Stored data entries
-=-=-

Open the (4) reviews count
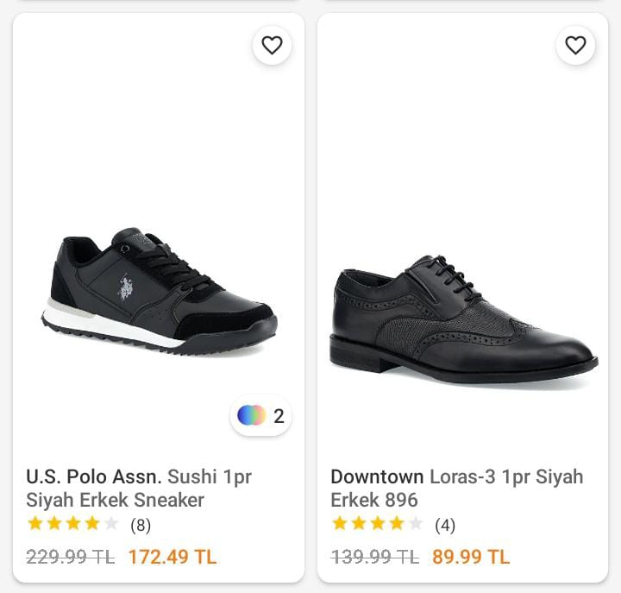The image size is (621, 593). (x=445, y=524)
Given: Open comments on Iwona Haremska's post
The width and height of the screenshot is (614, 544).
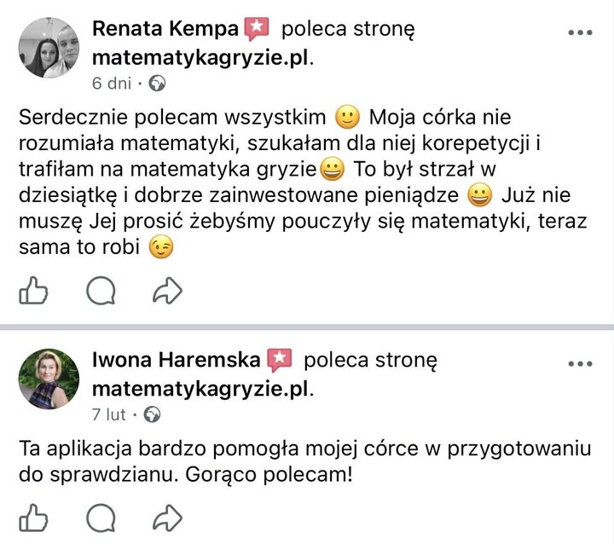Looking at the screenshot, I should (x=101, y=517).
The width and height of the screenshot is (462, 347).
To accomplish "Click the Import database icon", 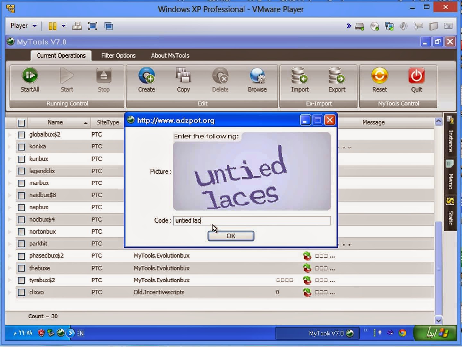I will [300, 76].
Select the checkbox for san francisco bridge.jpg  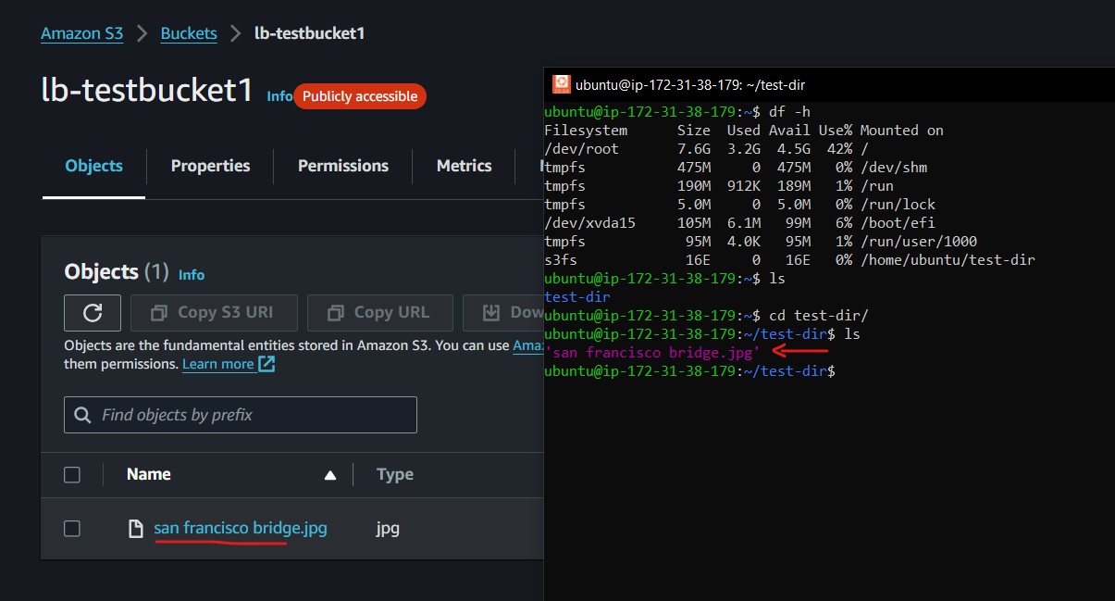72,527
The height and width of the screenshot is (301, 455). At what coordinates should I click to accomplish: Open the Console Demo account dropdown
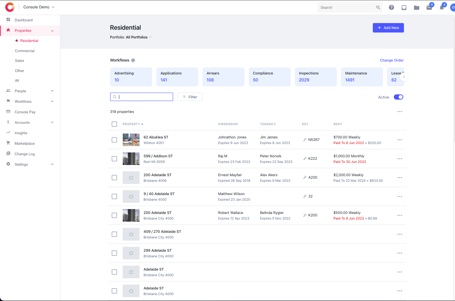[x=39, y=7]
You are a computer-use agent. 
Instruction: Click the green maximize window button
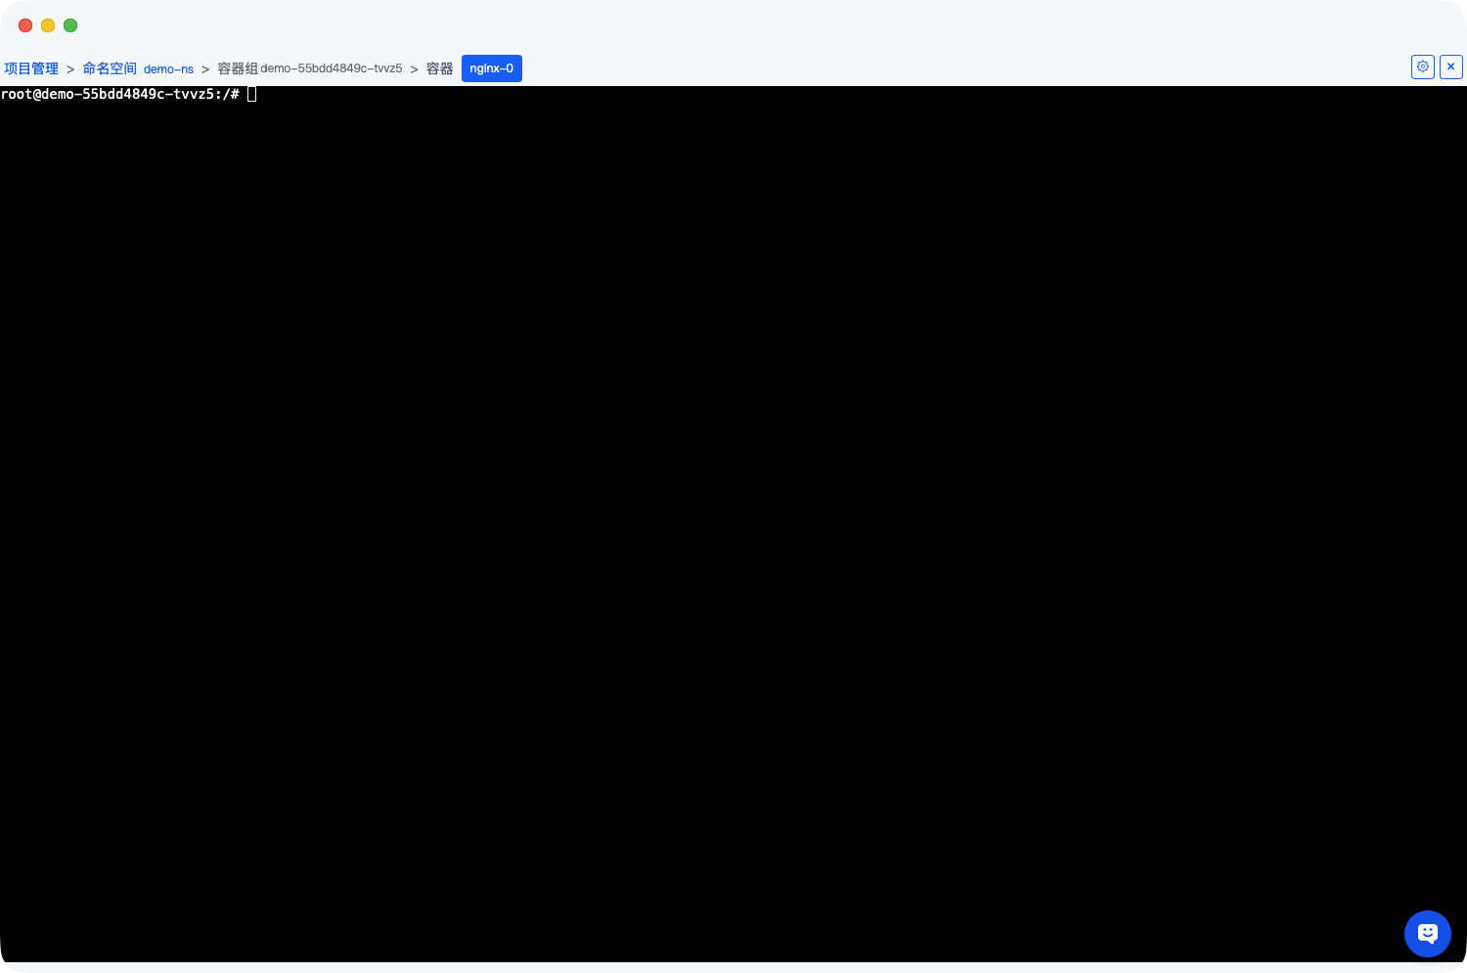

-=-=-

## Task to complete
Would you reproduce the lines from the one with "The height and" through the final line of the data above, exactly and only those, without any pictures?

## Task solution
The height and width of the screenshot is (301, 455). At what coordinates should I click to accomplish: Open the Console Demo account dropdown
[x=39, y=7]
You are a computer-use agent. 
Instruction: Click the green maximize window button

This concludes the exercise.